Whether I forgot or just didn’t think about it, I was awoken early on Sunday morning by the sun streaming in through the window I had left uncovered. Not a huge deal, to be certain, but all in all I knew I wasn’t going to get more sleep. So up I jumped, took a shower (and mentally thanked the Corniche hotel for providing beach size bathroom towels!) and headed upstairs for breakfast.
The spread was huge, lots of salads as well as traditional breakfast fare (including beef sausage) and hummus with pita bread. Delicious! Since I still wasn’t sure what the plan for the day was, I decided to hit the mall across the street until I heard from Mohamed about heading over to the theatre. After a few minutes I figured I could walk for a while and get my daily steps in (plus, since I wasn’t eating at home it was harder to eat as well as I had been so more steps meant more calories burnt). I headed out, just following the shoreline.
The water is blue and lovely (and cold!) and there’s a path along the water’s edge where I passed other walkers and joggers, kids playing and mothers watching them play. And almost all of them were smiling and happy. They also smiled back at me as I walked past, smile on my own face (To be fair, I try to have a smile on my face most of the time, but walking along the coast in February wearing nothing but shirtsleeves is enough to make any Lithuanian resident smile). Around 10:15 I called Mohamed to check and make sure I hadn’t missed him… and woke him up. He’d been at the theatre until early in the morning so we were looking at an afternoon start at the earliest. No problem. The one thing I had read about in Kuwait that I really wanted to see was the Scientific Center, where the Aquarium was located and if I kept walking, I was bound to run into it. So I kept on walking.
Along the way I passed little outcroppings where you could sit and take in the scenery, including a gazebo which, I’m sure, has been the sight of many, many wedding photographs. If Rasa was here, I would have grabbed her and done a set of wedding photos just because – it’s that pretty!
There was also a couple of fishing piers, locked because they were for members of the fishing club only. Eventually, though, I did make it to the center. It’s a lovely building, which houses the aquarium, a children’s discovery center, an IMAX theatre and an Applebee’s restaurant. I went to the ticket office and thought about getting a joint ticket for the aquarium and IMAX but the one film I really wanted to see had just started and since I still didn’t know what time we were going to head to the theatre, I figured the aquarium itself would be enough.
“How long does it take to go through?” I asked the bored guy working there.

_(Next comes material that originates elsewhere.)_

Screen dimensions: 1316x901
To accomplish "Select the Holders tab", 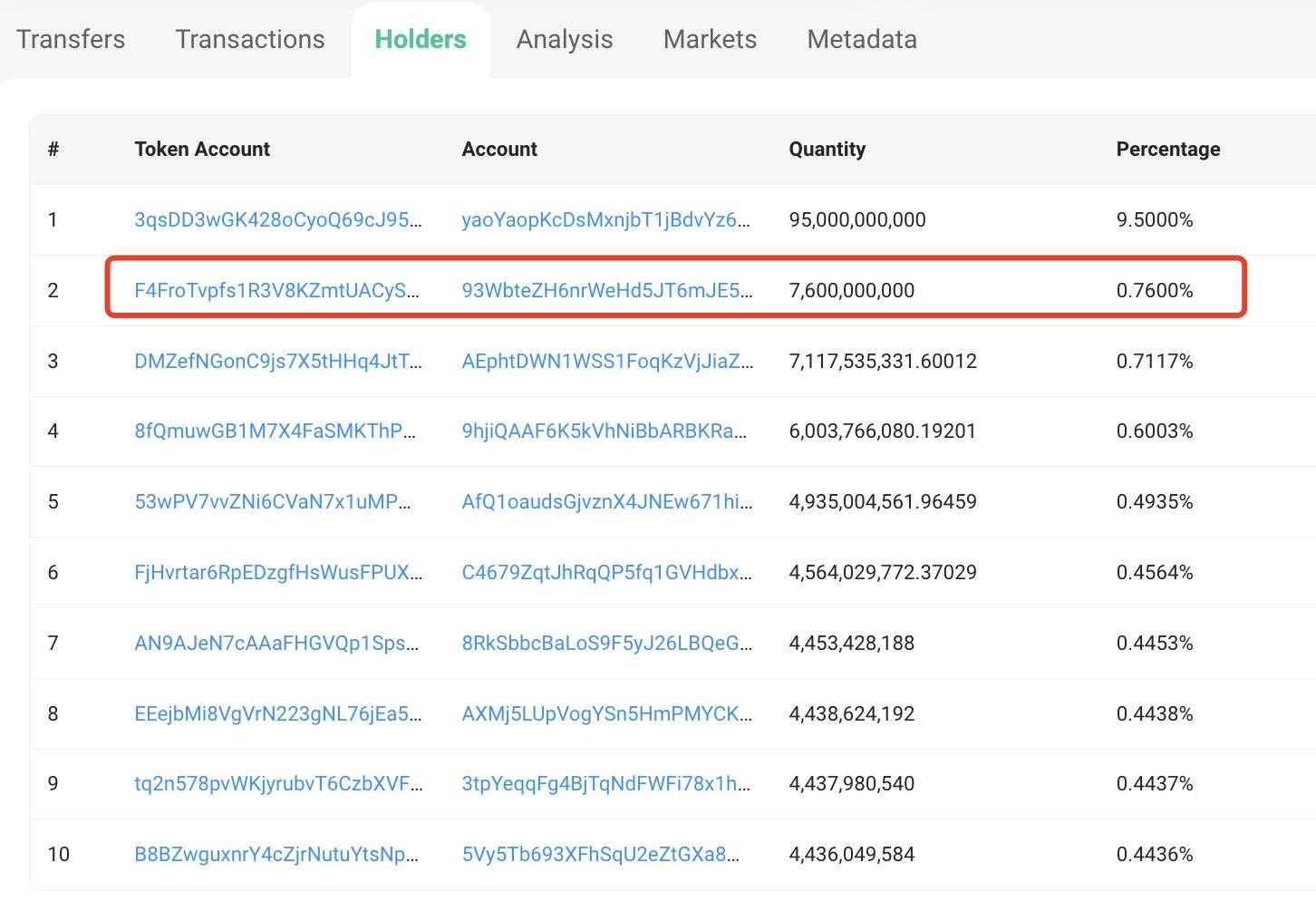I will coord(421,39).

“Forty-five minutes,” he responded.
“If that,” his co-worker joined in.
Okay then. I looked over the board and noticed I was in time for the shark and ray feeding so that was an added bonus and would take some time so I bought my ticket and headed inside. The beginning of the exhibit covered desert animals local to the region, including Fenic foxes and bobcats. I would have liked to learn more, but the touch screen information centers near each enclosure were either not working or poorly programmed so once you went to one piece of information, there was no way to go back or continue on. So I watched a cat wander around a small glass enclosed cage for a bit before moving the next exhibit, some snakes or a larger area where a little two footed marsupial thing that looked like a mouse was running around. There was a learning counter where a worker had a hedgehog out and available for petting… so I did.

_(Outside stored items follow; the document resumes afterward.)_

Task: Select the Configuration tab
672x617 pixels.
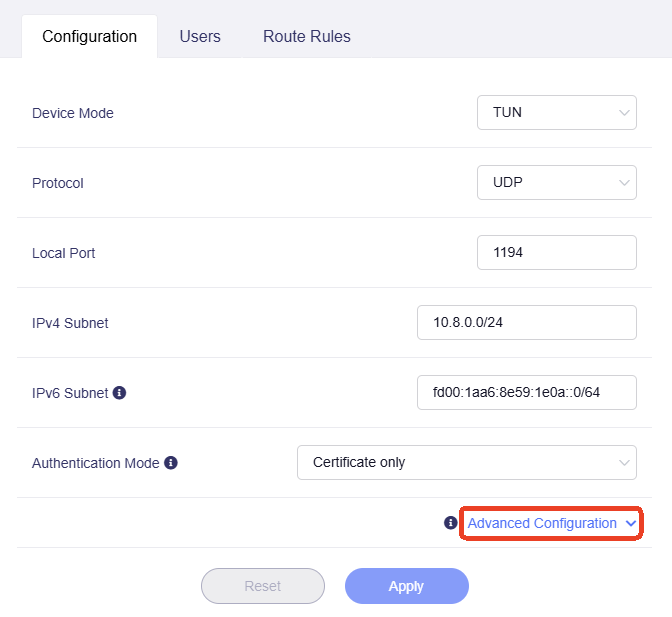Action: pos(89,36)
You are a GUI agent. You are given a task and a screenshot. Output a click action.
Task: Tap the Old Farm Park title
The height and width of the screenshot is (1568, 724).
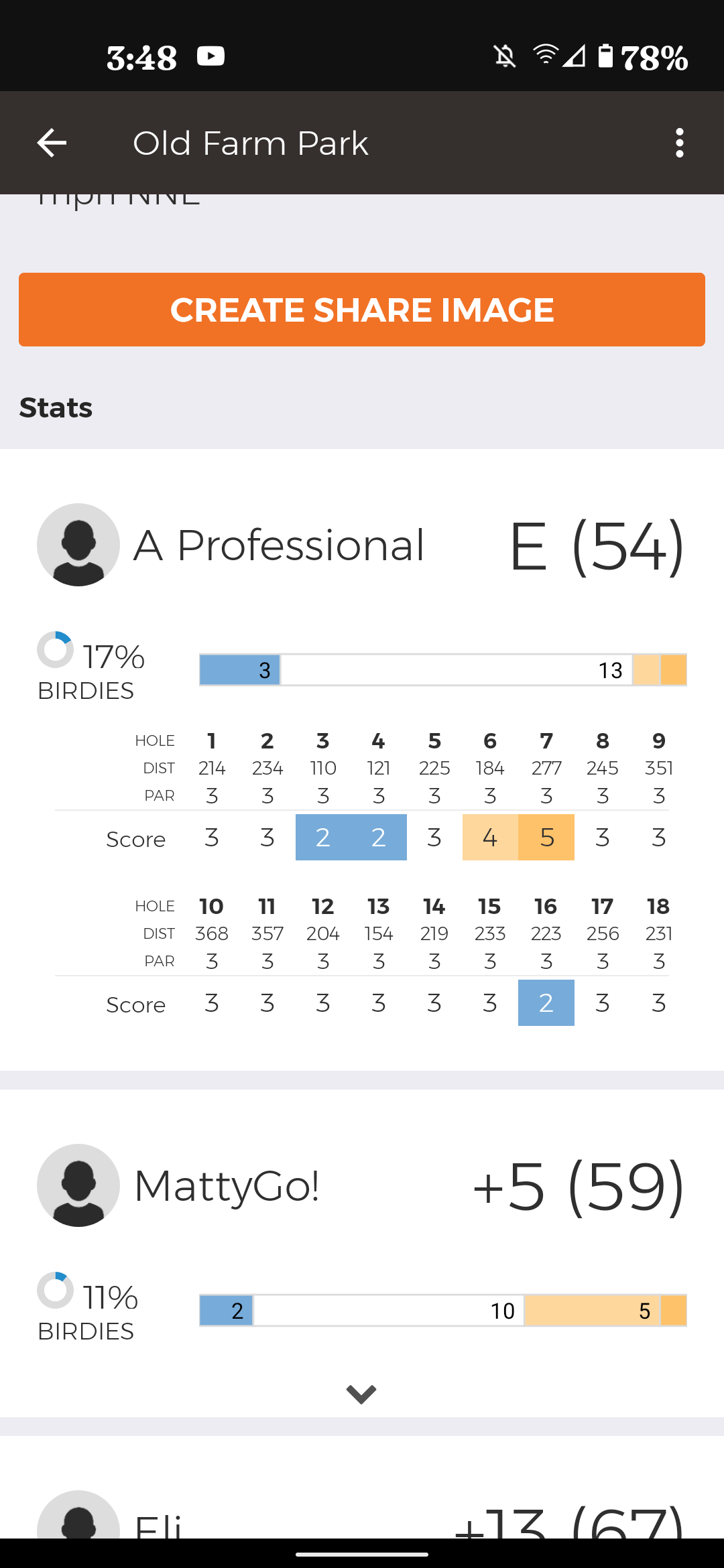click(251, 142)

From there, there was a liminal area with otters and penguins (evidently the penguins are a big deal here) which then deposited guests into the second area, which was the aquarium proper. There were tanks with clownfish and jellys, a nice display of cuttlefish and then came the big tank with the sharks and rays (among others). There were also bleacher seats so I figured this is where the feeding would take place, and I was right. A diver soon entered the water and the same girl who had been at the hedgehog station was here to illuminate on the habits of the various sea life – at least I assume that’s what she was doing since it was all in Arabic, which I don’t speak. But the dozen or so kids sitting around me with their parents all seemed to really enjoy it, and that’s what was really important.

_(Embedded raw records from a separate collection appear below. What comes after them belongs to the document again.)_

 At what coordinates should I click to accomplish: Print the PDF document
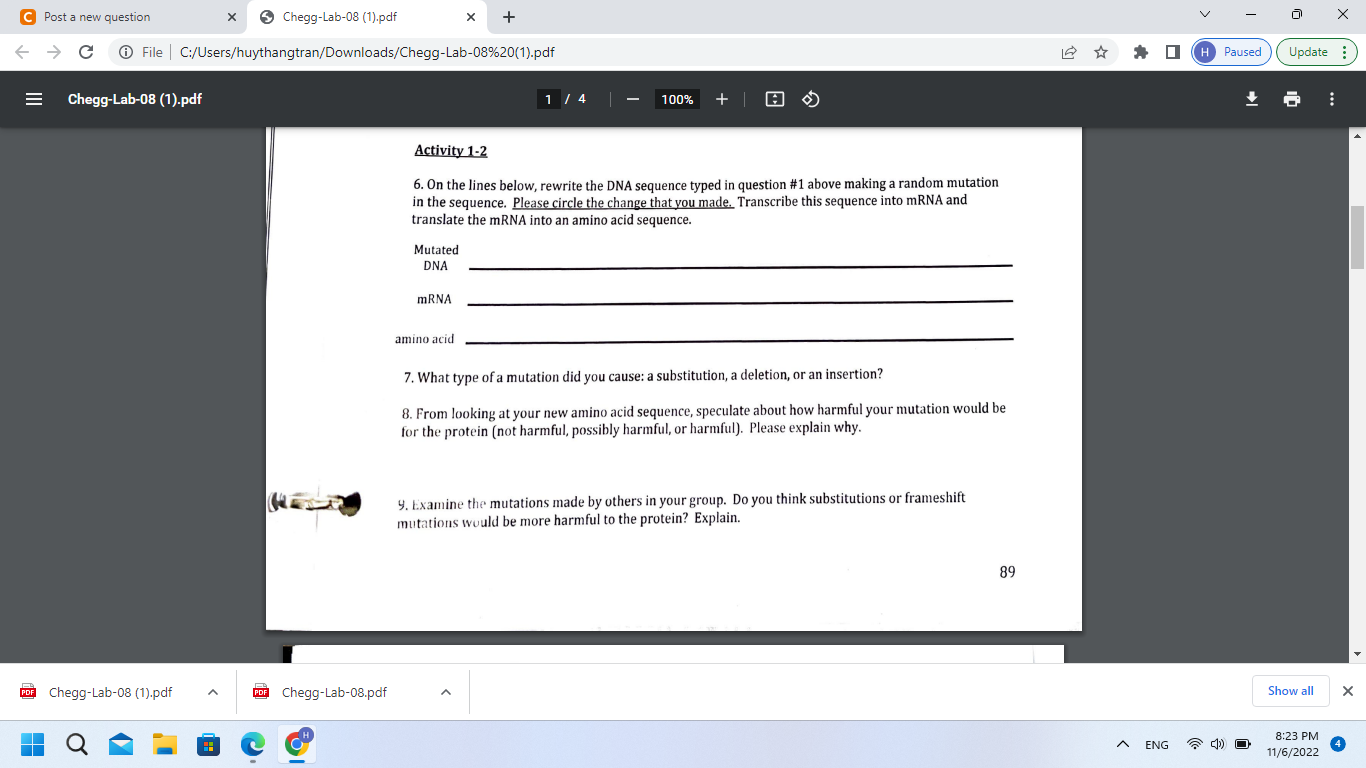pos(1292,99)
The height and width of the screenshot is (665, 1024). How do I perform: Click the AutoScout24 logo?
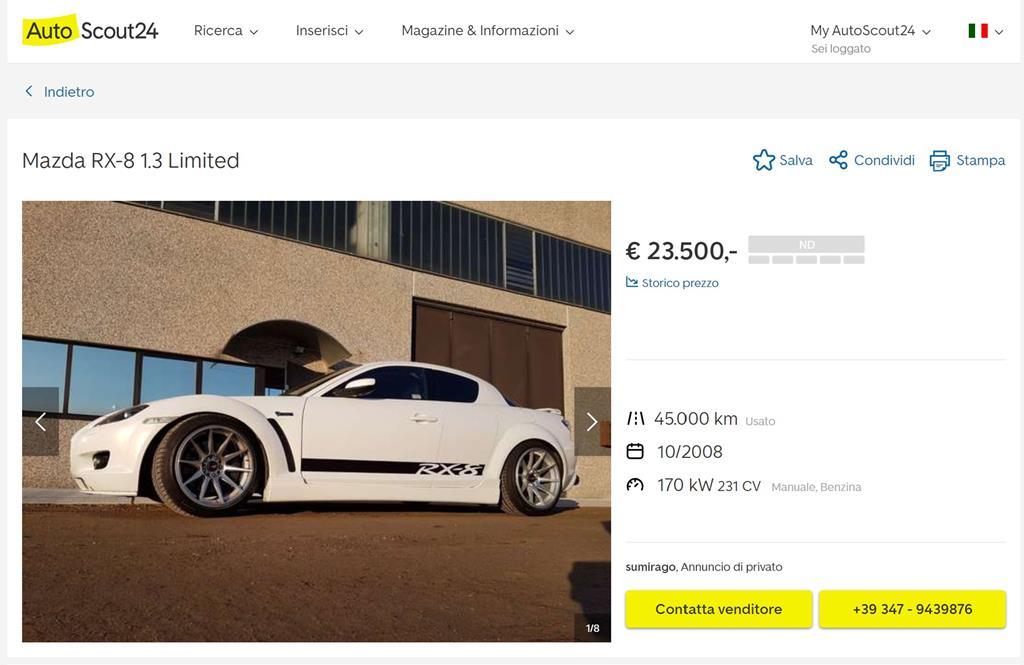pos(90,30)
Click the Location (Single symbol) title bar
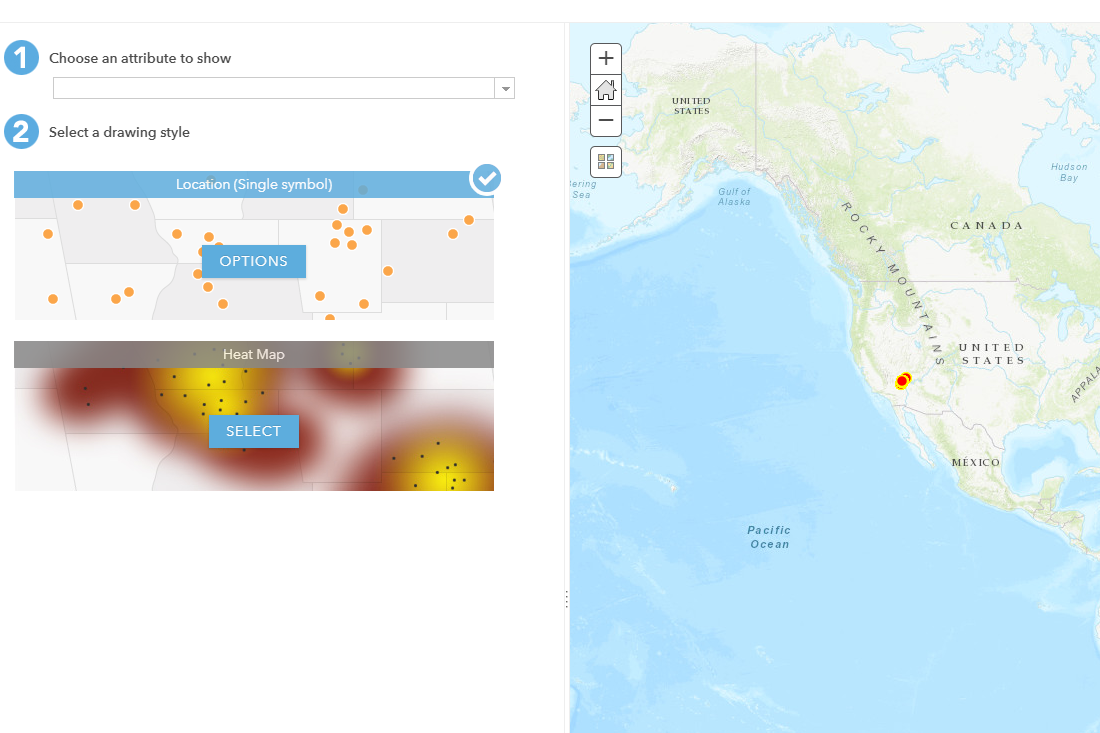Viewport: 1100px width, 733px height. [x=254, y=184]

Talk over, I saw the rest of the place and headed back out into the world – all told I was in there for about 50 minutes so spot on timing wise. Back outside, I continued down the coast and saw there were a number of outdoor science exhibits, there to illustrate various principles or conundrums. Really cool stuff.
Still hadn’t heard from Mohamed but I decided it would be best to be closer to the hotel when he did call so I headed back towards home, but ended up in the Marina Mall instead, thinking about lunch. One of the things about Kuwait is the abundance and excitement of malls. This is where everyone goes and makes up a fair bit of social activity. So I wandered a bit before settling at a Starbucks to write and have a coffee. Then I had a small Hardee’s burger for lunch.
That’s when Mohamed called.
A half hour later he came and got me and we headed to the theatre. It’s a great space, and I got the grand tour. We solved a couple of possible issues before they became issues and then I went back to the hotel for the night.